Dataset>
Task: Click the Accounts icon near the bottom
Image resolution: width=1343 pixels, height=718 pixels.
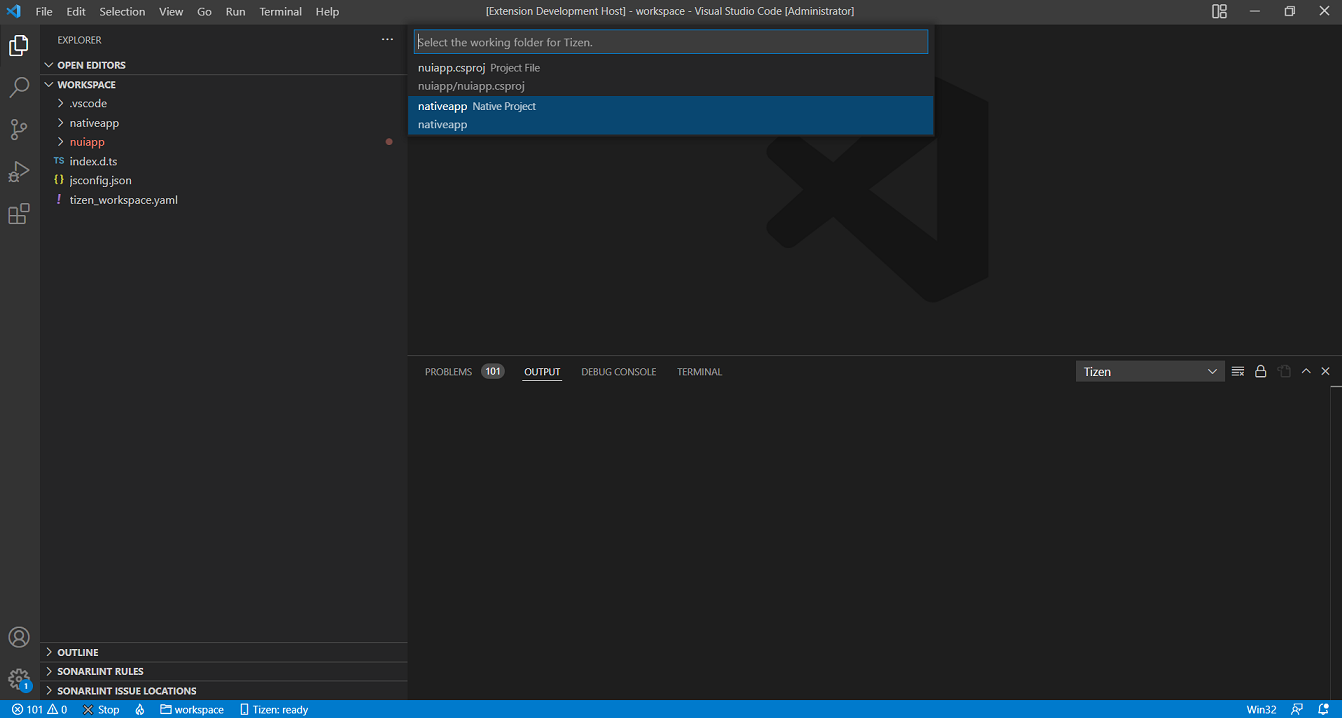Action: (19, 637)
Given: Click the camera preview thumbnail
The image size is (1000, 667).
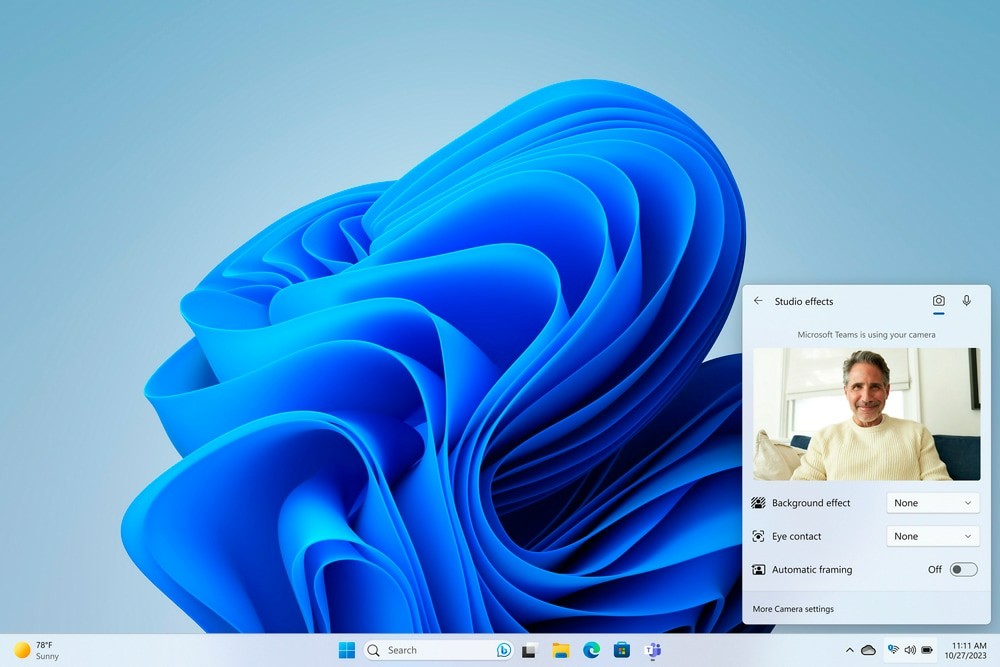Looking at the screenshot, I should (x=866, y=414).
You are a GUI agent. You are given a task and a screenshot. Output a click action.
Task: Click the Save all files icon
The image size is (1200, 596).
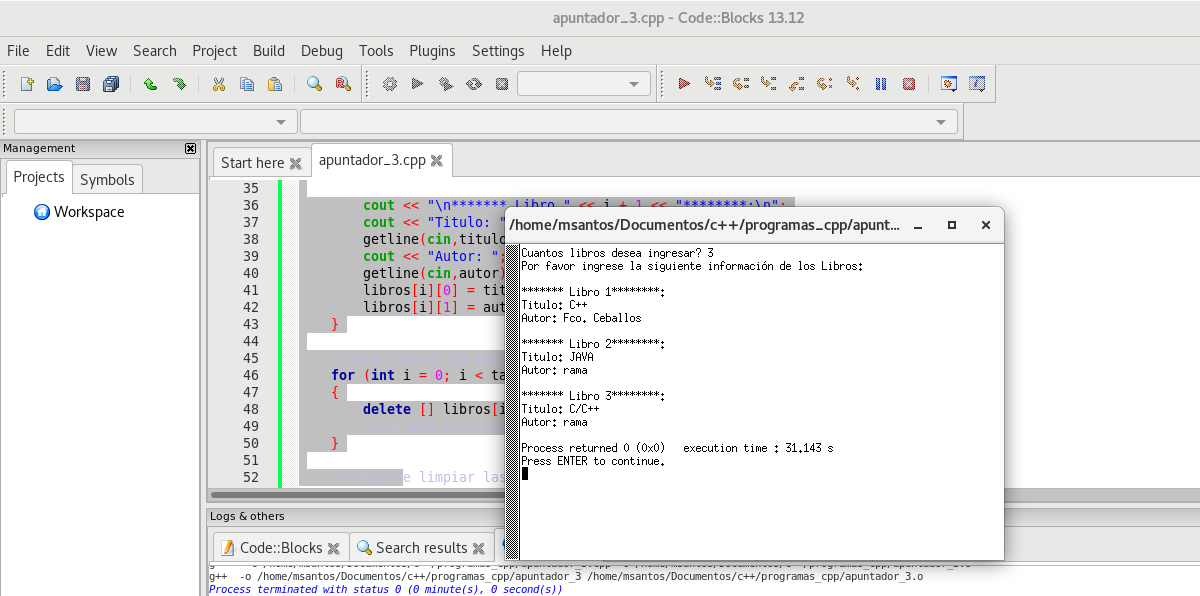point(110,84)
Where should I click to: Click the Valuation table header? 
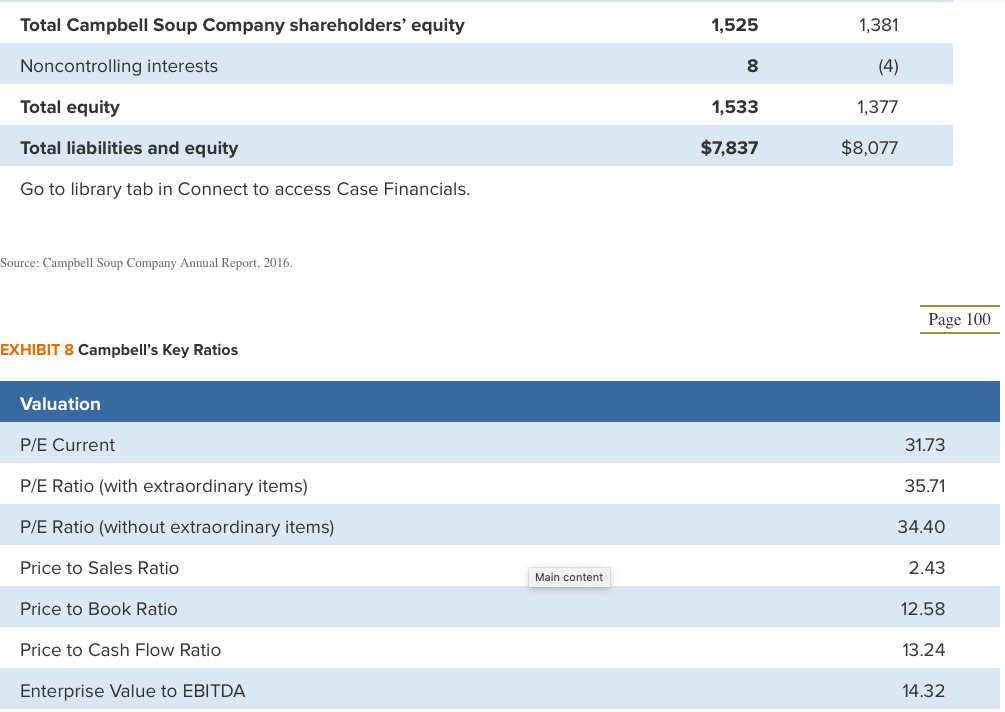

Exercise description>
In the answer, the data should reappear exactly, with no pictures.

Solved exercise>
Task: Click the Accounts icon near the bottom
Image resolution: width=1343 pixels, height=718 pixels.
Action: (19, 637)
Given: Click the camera preview thumbnail
The image size is (1000, 667).
Looking at the screenshot, I should (x=866, y=414).
You are a GUI agent. You are given a task and a screenshot. Output a click action.
Task: Click the Save all files icon
The image size is (1200, 596).
point(110,84)
Where should I click to: Click the Valuation table header? 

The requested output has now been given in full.